**** Supplied material ****

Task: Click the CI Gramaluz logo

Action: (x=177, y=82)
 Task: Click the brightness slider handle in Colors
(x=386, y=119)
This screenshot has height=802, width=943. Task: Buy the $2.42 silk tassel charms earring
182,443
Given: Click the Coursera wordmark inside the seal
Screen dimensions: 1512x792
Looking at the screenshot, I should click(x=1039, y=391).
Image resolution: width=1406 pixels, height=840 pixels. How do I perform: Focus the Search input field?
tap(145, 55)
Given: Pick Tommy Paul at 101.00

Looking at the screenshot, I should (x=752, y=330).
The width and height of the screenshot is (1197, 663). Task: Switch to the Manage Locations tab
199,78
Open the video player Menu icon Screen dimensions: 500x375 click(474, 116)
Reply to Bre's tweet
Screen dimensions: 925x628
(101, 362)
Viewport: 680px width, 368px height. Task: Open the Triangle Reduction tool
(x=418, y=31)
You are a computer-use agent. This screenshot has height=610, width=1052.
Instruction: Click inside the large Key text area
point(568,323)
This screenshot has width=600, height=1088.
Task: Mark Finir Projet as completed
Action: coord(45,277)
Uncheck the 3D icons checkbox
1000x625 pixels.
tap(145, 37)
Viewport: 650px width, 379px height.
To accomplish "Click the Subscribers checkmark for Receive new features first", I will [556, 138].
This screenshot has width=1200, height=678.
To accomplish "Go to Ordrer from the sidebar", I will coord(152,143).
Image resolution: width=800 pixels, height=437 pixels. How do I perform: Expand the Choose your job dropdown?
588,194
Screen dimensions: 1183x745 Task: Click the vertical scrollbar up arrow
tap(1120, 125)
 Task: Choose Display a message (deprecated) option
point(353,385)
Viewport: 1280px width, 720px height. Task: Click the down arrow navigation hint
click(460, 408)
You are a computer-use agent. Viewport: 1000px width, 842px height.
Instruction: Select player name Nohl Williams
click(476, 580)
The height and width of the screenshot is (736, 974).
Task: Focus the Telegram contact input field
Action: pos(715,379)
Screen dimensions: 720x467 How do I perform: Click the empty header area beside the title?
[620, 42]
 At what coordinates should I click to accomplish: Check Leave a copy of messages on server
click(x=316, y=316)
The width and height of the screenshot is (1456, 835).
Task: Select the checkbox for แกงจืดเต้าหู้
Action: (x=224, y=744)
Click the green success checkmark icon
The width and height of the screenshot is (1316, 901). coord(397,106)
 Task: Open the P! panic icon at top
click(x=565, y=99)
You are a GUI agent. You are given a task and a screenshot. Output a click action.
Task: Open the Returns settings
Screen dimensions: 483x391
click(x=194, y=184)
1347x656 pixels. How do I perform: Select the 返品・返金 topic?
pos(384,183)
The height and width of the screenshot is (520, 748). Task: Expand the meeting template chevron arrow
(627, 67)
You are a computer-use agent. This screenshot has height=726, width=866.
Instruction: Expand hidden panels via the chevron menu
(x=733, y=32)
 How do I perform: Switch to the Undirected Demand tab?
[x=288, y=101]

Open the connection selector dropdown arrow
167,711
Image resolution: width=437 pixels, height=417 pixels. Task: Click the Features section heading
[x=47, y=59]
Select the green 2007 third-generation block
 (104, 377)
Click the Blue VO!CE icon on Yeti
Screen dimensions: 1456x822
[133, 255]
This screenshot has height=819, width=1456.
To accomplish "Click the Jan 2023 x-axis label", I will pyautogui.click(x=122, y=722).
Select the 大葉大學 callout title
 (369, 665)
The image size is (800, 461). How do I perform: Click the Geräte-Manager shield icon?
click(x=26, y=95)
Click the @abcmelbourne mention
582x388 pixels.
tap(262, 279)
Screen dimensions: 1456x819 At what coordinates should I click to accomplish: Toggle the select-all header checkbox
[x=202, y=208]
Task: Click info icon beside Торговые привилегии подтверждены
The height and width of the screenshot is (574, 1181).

****

Your instructions -> Copy the lines from the one containing "Select the 大葉大學 callout title" through the last line, with "gear icon" in place of "shield icon" and nothing else changed.

The reply ->
Select the 大葉大學 callout title
 (369, 665)
The image size is (800, 461). How do I perform: Click the Geräte-Manager gear icon?
click(x=26, y=95)
Click the @abcmelbourne mention
582x388 pixels.
tap(262, 279)
Screen dimensions: 1456x819 At what coordinates should I click to accomplish: Toggle the select-all header checkbox
[x=202, y=208]
Task: Click info icon beside Торговые привилегии подтверждены
The height and width of the screenshot is (574, 1181).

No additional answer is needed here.